[Start of section]
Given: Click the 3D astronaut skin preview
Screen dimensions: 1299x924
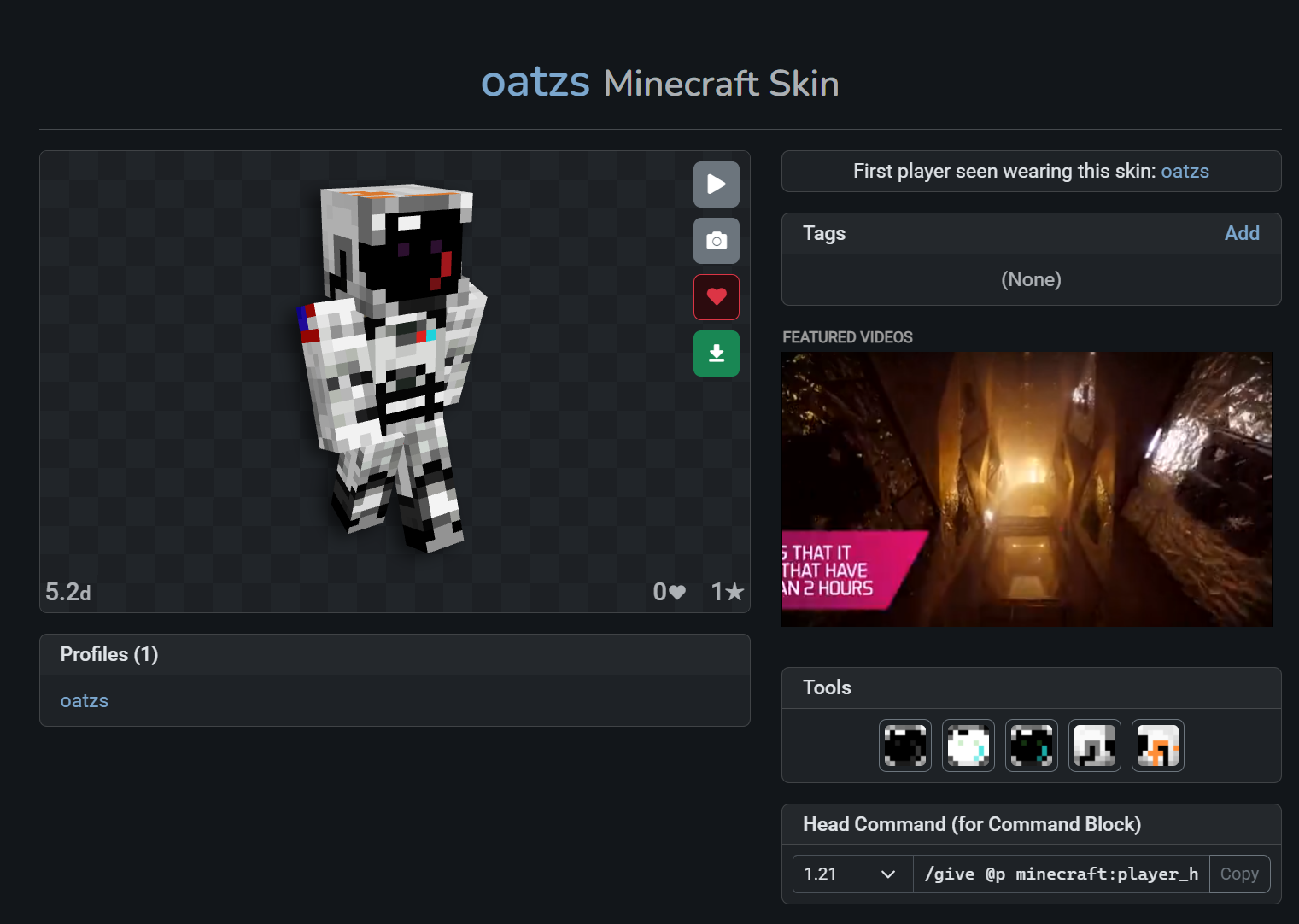Looking at the screenshot, I should pyautogui.click(x=393, y=367).
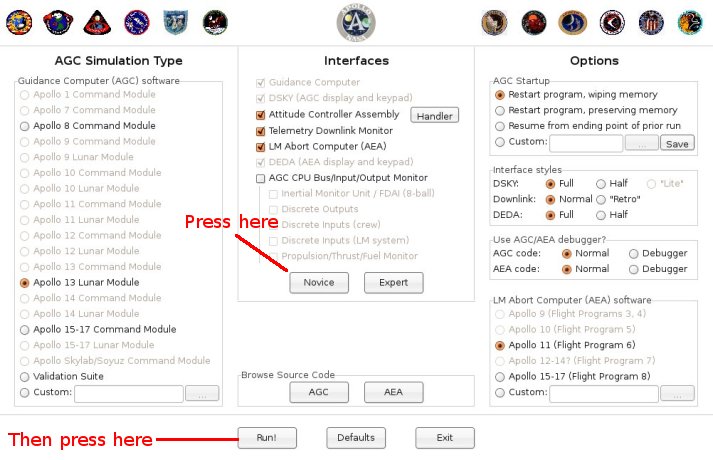
Task: Click the Apollo 8 triangular mission patch
Action: coord(97,22)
[End of section]
**WORK TASK**
Without including any picture, write out the material above verbatim.

**RESPONSE TO THIS TASK**
Given: Click the 3D astronaut skin preview
Screen dimensions: 1299x924
Looking at the screenshot, I should pyautogui.click(x=393, y=367).
Task: Click the Apollo 8 triangular mission patch
Action: coord(97,22)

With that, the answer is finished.